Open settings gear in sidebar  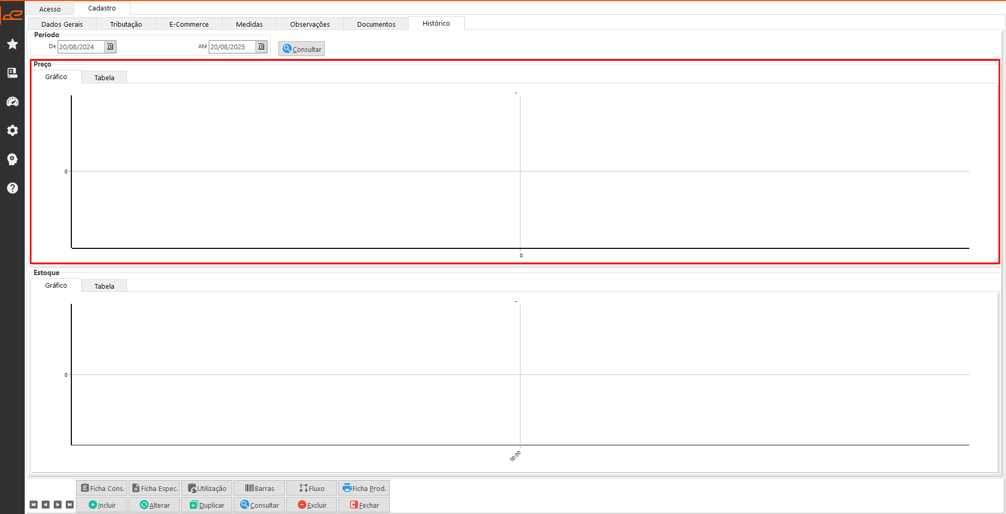13,130
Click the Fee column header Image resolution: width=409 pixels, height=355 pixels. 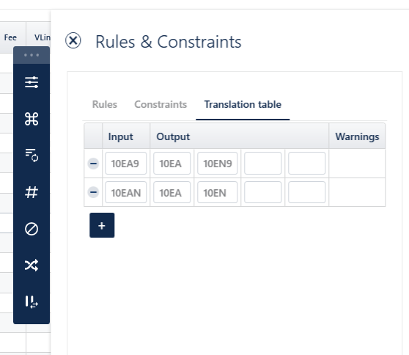click(10, 37)
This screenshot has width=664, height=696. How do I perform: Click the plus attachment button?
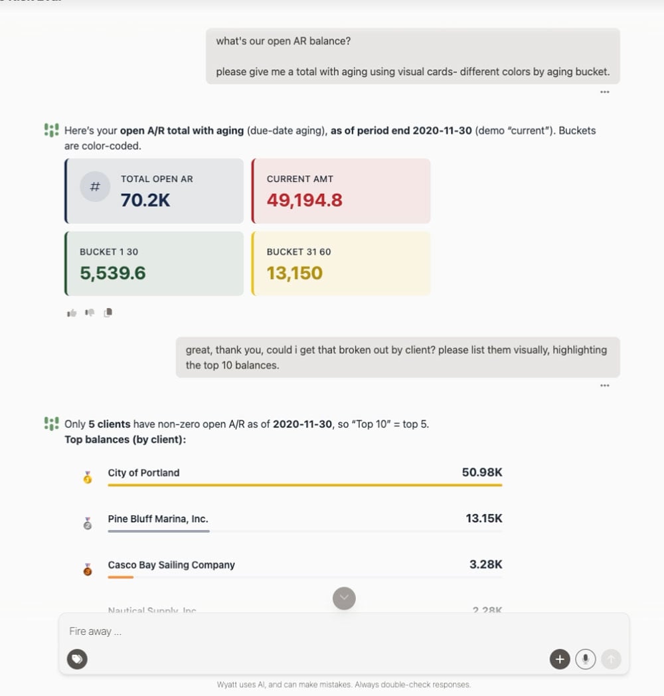(560, 659)
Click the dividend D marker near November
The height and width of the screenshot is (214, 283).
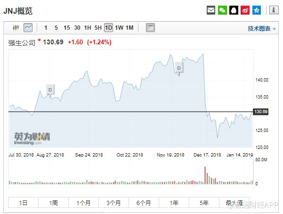tap(179, 68)
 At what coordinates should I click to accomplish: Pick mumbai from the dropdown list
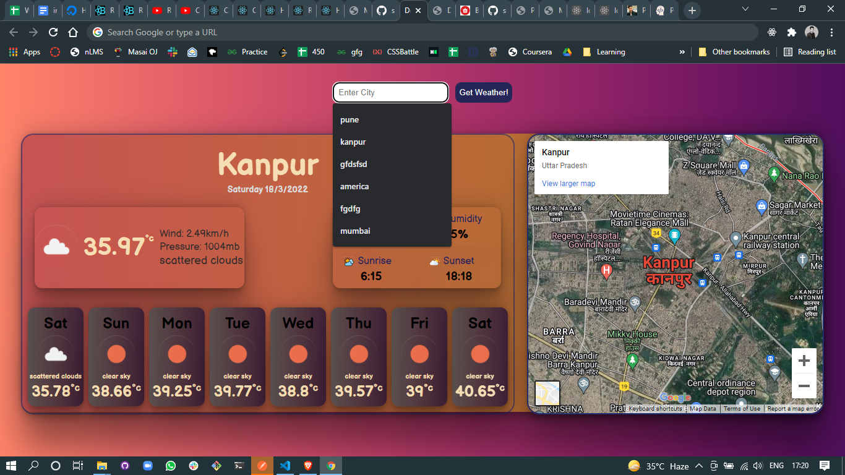[355, 231]
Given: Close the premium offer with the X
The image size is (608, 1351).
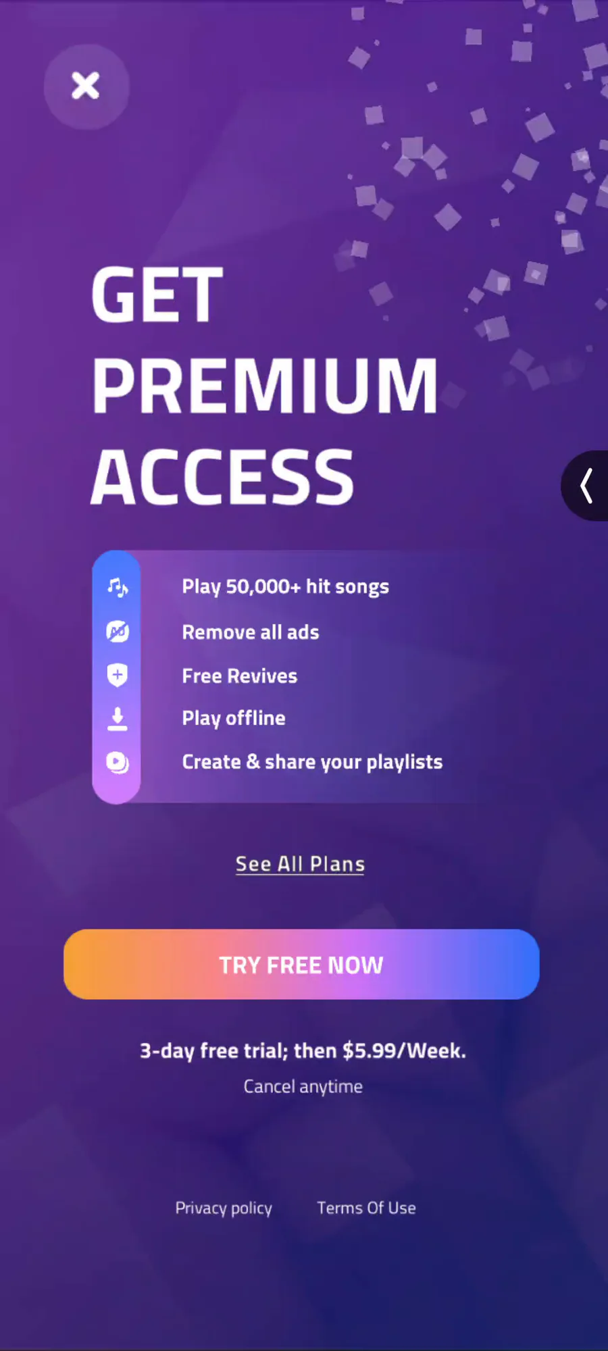Looking at the screenshot, I should 86,86.
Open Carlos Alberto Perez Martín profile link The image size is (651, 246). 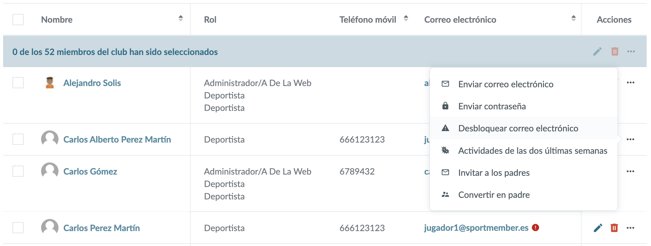pyautogui.click(x=117, y=139)
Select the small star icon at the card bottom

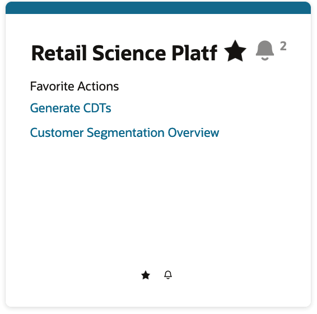(146, 275)
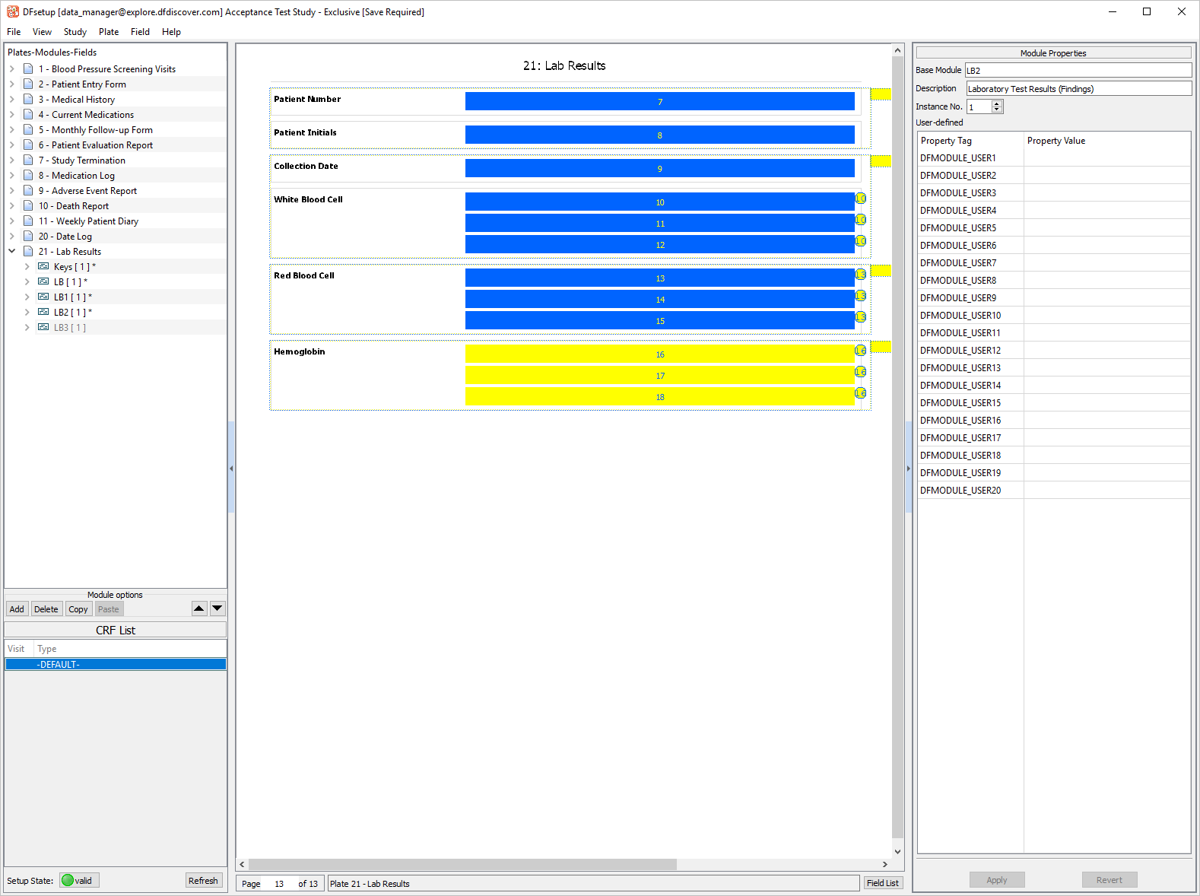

==========

[Task prompt]
Reproduce the lines of the material between the line containing "Click the dividend D marker near November" and the line containing "Looking at the screenshot, I should 86,86.", inclusive, swapping "premium offer" for "upgrade banner" and keeping everything else the same. Leave the pictures out of your answer.

[Solution to this problem]
Click the dividend D marker near November
The height and width of the screenshot is (214, 283).
tap(179, 68)
 At what coordinates should I click to accomplish: Pick mumbai from the dropdown list
[355, 231]
Given: Close the upgrade banner with the X
The image size is (608, 1351).
Looking at the screenshot, I should 86,86.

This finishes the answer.